What The Riddle House Teaches Us

Aside from ghost stories, the Riddle House offers a lesson in preservation, memory, and how locations evoke emotion. It reminds us that history is more than just textbooks; it’s in the creak of the floorboards, the shadows on the wall, and the aroma of old pine and candle wax that remains long after the lights are turned off. Maybe that is why this mansion continues to draw visitors. It isn’t simply haunted; it’s alive with the stories of everyone who has ever passed through its doors.

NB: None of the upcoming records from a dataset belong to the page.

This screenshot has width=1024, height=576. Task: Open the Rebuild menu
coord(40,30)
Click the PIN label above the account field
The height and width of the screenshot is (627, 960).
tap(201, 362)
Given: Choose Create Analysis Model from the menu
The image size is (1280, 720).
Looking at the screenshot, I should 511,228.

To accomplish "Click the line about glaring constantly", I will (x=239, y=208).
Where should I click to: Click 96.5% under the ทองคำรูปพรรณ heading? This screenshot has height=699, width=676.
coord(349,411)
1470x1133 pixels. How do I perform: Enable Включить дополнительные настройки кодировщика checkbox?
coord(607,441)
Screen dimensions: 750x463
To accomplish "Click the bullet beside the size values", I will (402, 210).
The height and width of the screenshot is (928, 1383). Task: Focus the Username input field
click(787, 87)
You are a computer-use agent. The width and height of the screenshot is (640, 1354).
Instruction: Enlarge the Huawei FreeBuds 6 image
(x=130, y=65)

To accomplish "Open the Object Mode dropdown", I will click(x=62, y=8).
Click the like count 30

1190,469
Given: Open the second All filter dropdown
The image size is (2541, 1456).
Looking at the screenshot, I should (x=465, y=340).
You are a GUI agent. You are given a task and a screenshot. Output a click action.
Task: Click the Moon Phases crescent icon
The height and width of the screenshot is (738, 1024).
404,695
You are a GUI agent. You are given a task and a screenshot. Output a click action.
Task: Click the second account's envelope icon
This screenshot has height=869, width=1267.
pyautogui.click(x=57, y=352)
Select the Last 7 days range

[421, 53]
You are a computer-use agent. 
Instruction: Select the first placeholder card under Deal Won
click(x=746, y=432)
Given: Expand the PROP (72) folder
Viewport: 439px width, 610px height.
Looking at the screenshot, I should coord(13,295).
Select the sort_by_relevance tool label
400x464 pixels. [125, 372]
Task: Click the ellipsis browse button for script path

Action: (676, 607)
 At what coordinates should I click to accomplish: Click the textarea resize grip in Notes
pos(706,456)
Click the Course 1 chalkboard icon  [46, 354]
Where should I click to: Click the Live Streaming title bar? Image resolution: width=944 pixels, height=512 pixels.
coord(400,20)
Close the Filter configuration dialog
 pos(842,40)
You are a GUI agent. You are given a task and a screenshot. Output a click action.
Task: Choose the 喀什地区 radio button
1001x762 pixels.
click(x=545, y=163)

When you visit Yesteryear Village, take a time to stand on the Riddle House porch and stare out to the horizon. The fairgrounds will be alive with excitement, laughter, and the distant hum of carnival rides. But if you stay long enough, you might hear something else—a delicate whisper, the subtle shaking of an upstairs chair, or the echo of a man who still calls this place home.

Sources & Further Reading

  • Palm Beach County Historical Society Archives – “The Riddle House: From Gatekeeper’s Cottage to Yesteryear Village,” archival notes, Palm Beach County History Online Collection.
     https://pbchistory.org
  • Yesteryear Village Official Site – Historical overview and visitor information for the Riddle House exhibit.
     https://www.southfloridafair.com/p/yesteryearvillage
  • Palm Beach Post Archives – Articles on the relocation and restoration of the Riddle House during the 1990s preservation project.
    https://www.palmbeachpost.com
  • Ghost Adventures: “Riddle House” Episode (Season 1, Episode 4) – Travel Channel.
    Aired originally November 6th 2008; features investigation footage, EVPs, and first-hand accounts of paranormal activity at the site.
  • South Florida Sun-Sentinel, “Volunteers Rebuild Haunted House Piece by Piece,” (1995).
    Coverage of the move and reconstruction of the Riddle House from West Palm Beach to Yesteryear Village.
  • Local Lore: Palm Beach County Ghost Stories, edited by Harriet Smith Windsor, 2012.
    Compilation of interviews and folklore from long-time residents, including stories of “Joseph in the Attic.”
  • Florida’s Haunted Heritage, by Greg Jenkins (Pineapple Press, 2010).
    Features a chapter on the Riddle House and its historical background within Florida’s haunted landscape.

Some houses remember. The Riddle House doesn’t just remember — it reminds. Whether you visit for its architectural beauty or its lingering chill, step lightly. You never know who’s still keeping watch from the attic window.